Structural characterization of protein interactions involved in type IV pili activation

To survive in their environments, interact with their host during infection and create complex communities, bacteria have evolved a wide range of sophisticated surface nanomachines (e.g flagella, secretion systems and surface pili). Among them, a family called Type-IV Pili (Tfp) is particularly widespread in bacteria and play key roles in adaptation, development and virulence. Although, it emerges that Tfps are highly conserved macromolecular structures, they have nevertheless evolved diverse cellular functions promoting adhesion to host cells, the import of extracellular DNA (competence), Kin recognition and cell motility (Twitching)1-3. Tfp machines assemble in the multilayered cell envelope and commonly work via the action of ATPases that extend/retract µm-long pilin filaments, which can attach to a large variety of surfaces and substrates1,2. In recent years, much progress have been made to determine the architecture of the two Tfp family member (Tfpa and Tfpb) at the molecular level4,5, especially with the first observation of the Tfpa basal body in Myxococcus xanthus by Cryo-electron tomography (cryo-ET)4. However, rather little is known on the mechanisms that activate Tfps function.
The PILACT project, funded by the French National Research Agency, aims to develop advanced multidisciplinary and collaborative approaches to unveil how a protein factor identified as essential for type IV pili activation connects to the Tfpa machinery to activate it and enable Twitching motility in the bacterium. This project proposes a global approach to study the molecular mechanisms involved in the activation of Twitching motility in the bacterium Myxococcus xanthus. It brings together two partners, Latifa Elantak (head of the "RMN des assemblages moléculaires" team at LISM) with expertise in nuclear magnetic resonance (NMR) studies of protein structures, dynamics and protein-protein interactions, and Tâm Mignot's team (Laboratoire de chimie bactérienne, Marseille) with expertise in cell biology, genetics and biochemistry on motility systems in the bacterium Myxococcus xanthus (ref. 1 & 2). The postdoctoral researcher recruited will contribute to the NMR structural characterization of the interactions involved.

References:
1-Bautista S, Schmidt V, Guiseppi A, Mauriello EMF, Attia B, Elantak L, Mignot T, Mercier R. FrzS acts as a polar beacon to recruit SgmX, a central activator of type IV pili during Myxococcus xanthus motility. EMBO J. 2023 Jan 4;42(1):e111661.
2-Mercier R, Bautista S, Delannoy M, Gibert M, Guiseppi A, Herrou J, Mauriello EMF, Mignot T. The polar Ras-like GTPase MglA activates type IV pilus via SgmX to enable twitching motility in Myxococcus xanthus. Proc Natl Acad Sci U S A. 2020 Nov 10;117(45):28366-28373.

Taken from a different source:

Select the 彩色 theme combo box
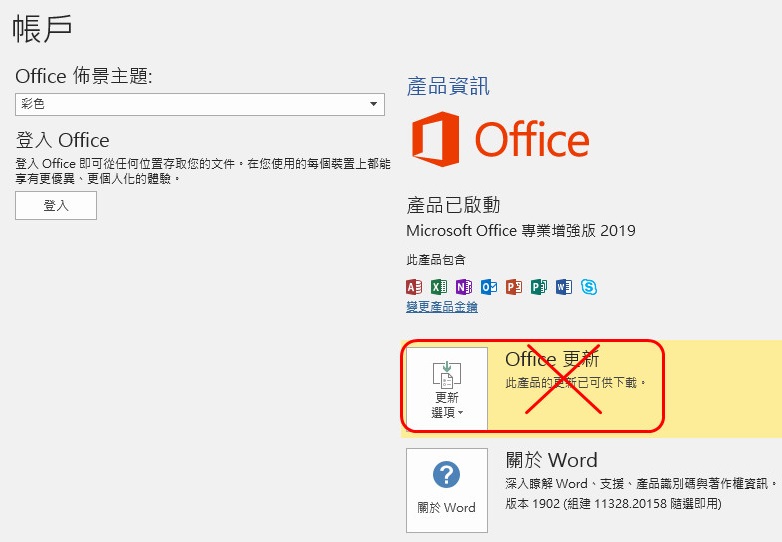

The candidate will join the "NMR of molecular assemblies" team led by Latifa Elantak in the LISM Laboratory (CNRS UMR 7255). The team's research projects aim to understand the structural basis of protein assemblies that are functionally important for various aspects of the cell contacts with its microenvironment. Specifically, the candidate will work on the project concerning assemblies involved in the movement of bacteria on surfaces.
The anticipated start date is October/November 2023, with some flexibility as to the exact starting date.